::: DATA FOR ANALYSIS :::
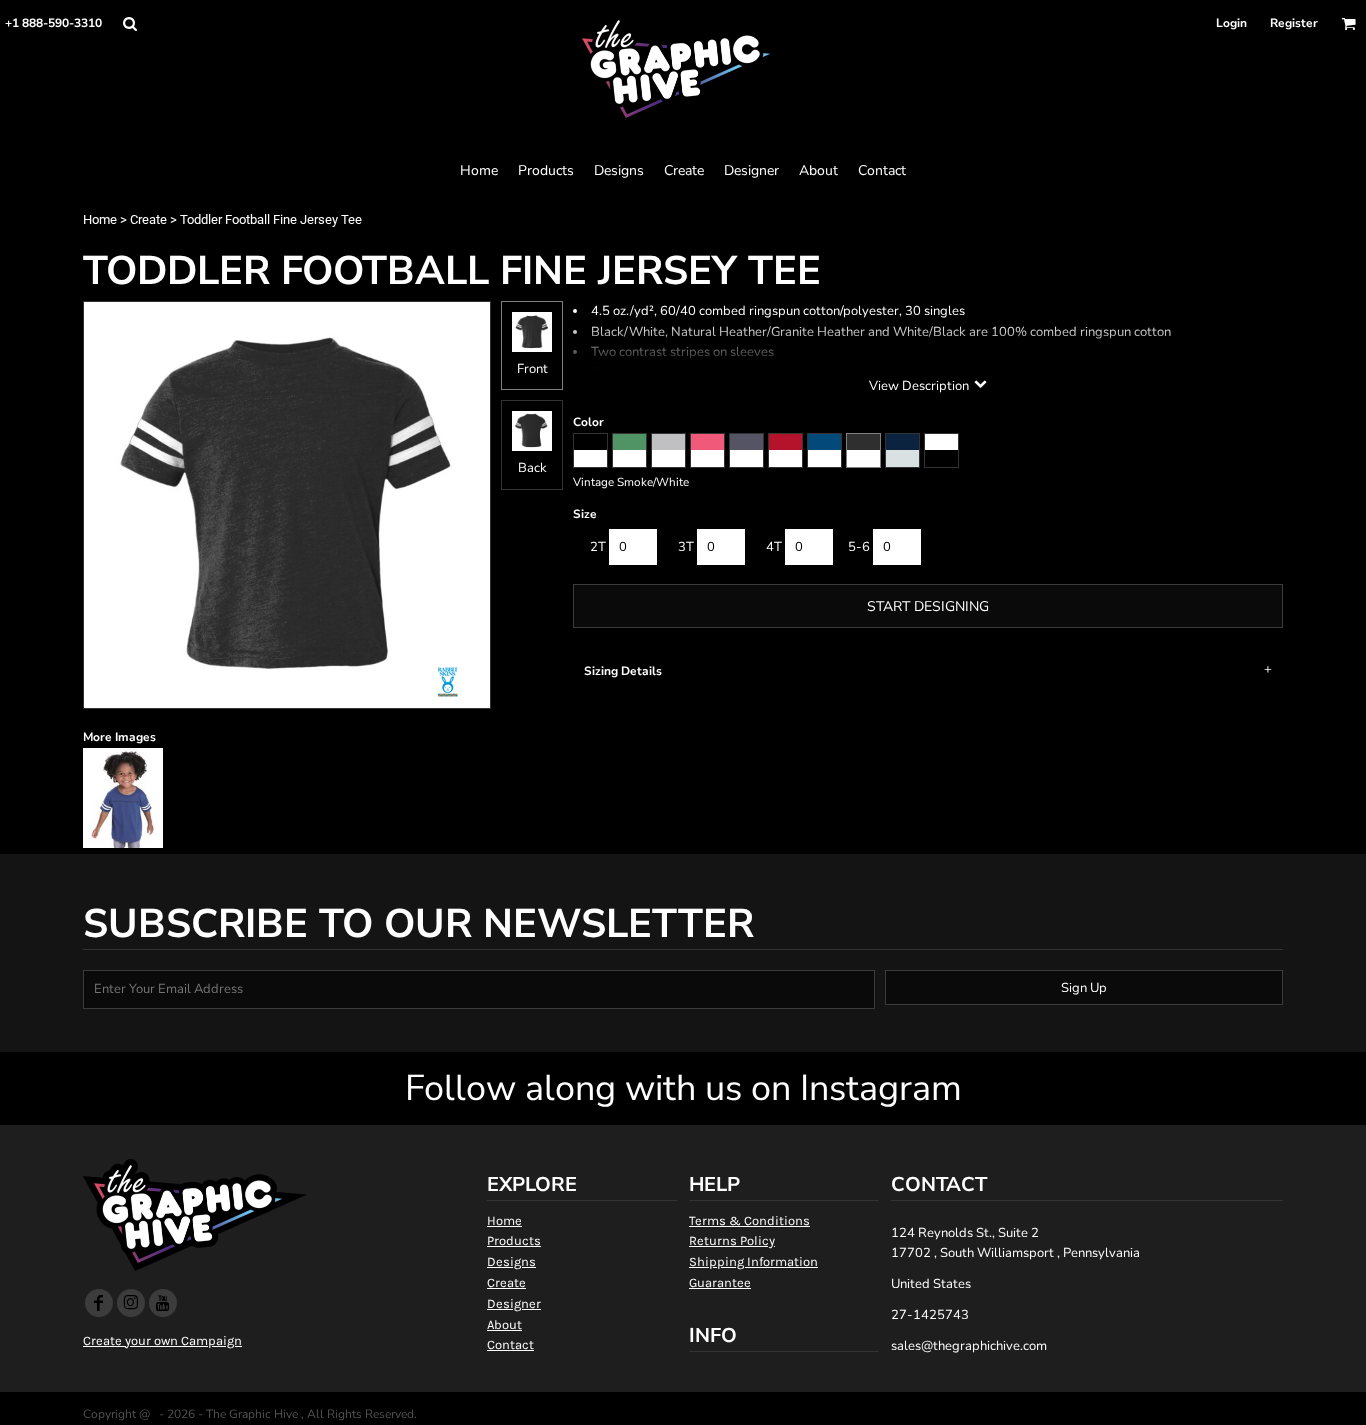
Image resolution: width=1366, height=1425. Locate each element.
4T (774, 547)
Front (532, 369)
:::
::: DATA FOR ANALYSIS :::
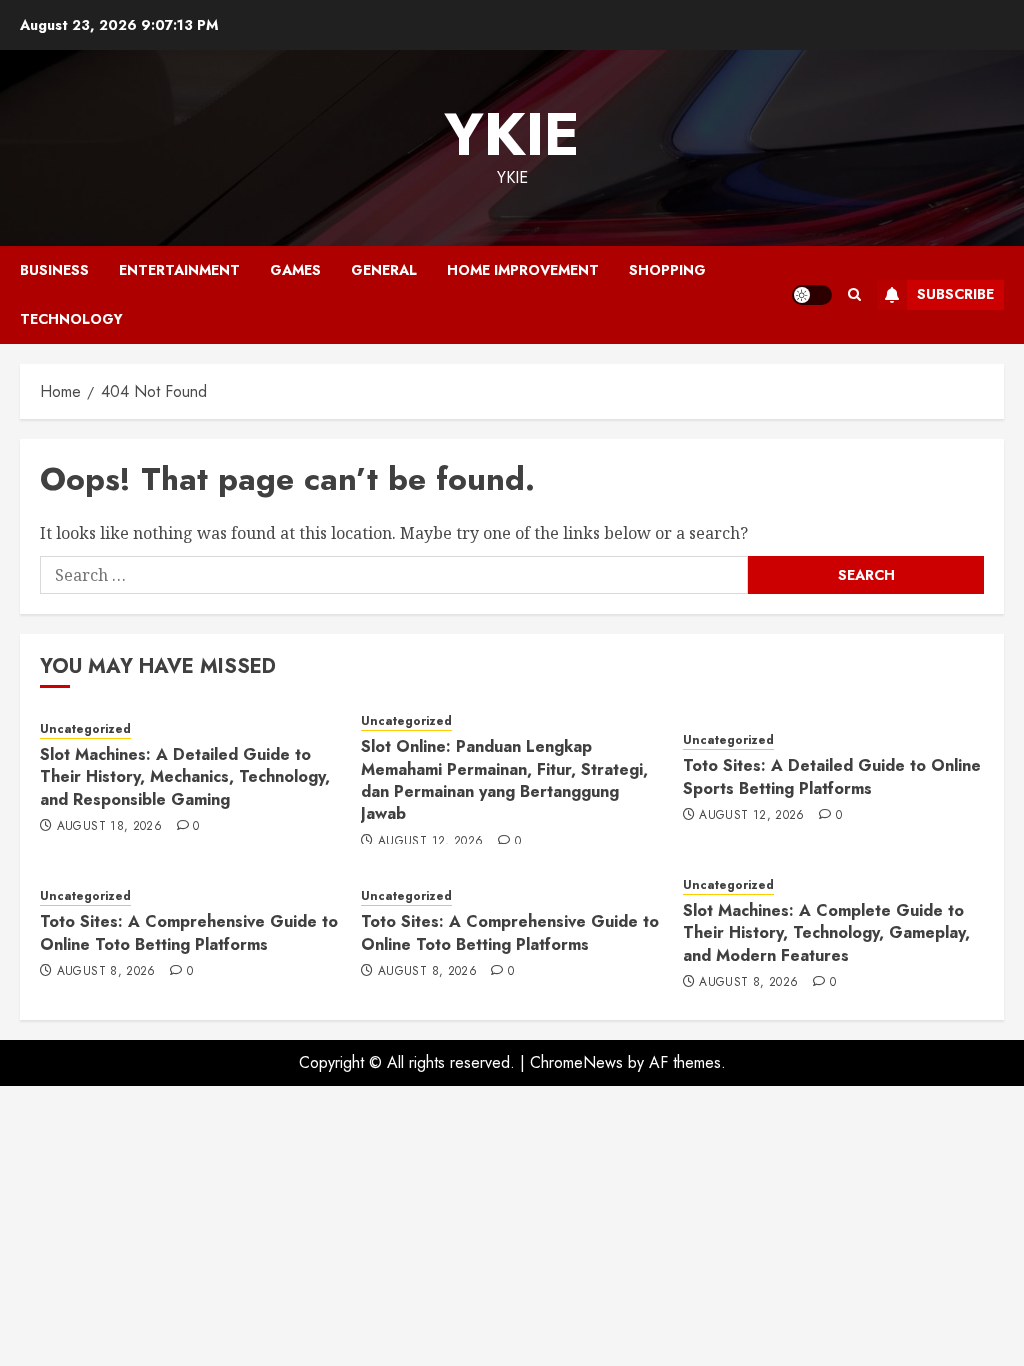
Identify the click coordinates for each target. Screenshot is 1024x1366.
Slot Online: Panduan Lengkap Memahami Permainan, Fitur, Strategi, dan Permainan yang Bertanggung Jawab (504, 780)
:::
### EXERCISE DETAILS
Report only the number of lines above that contain "each".

### COMPLETED EXERCISE
2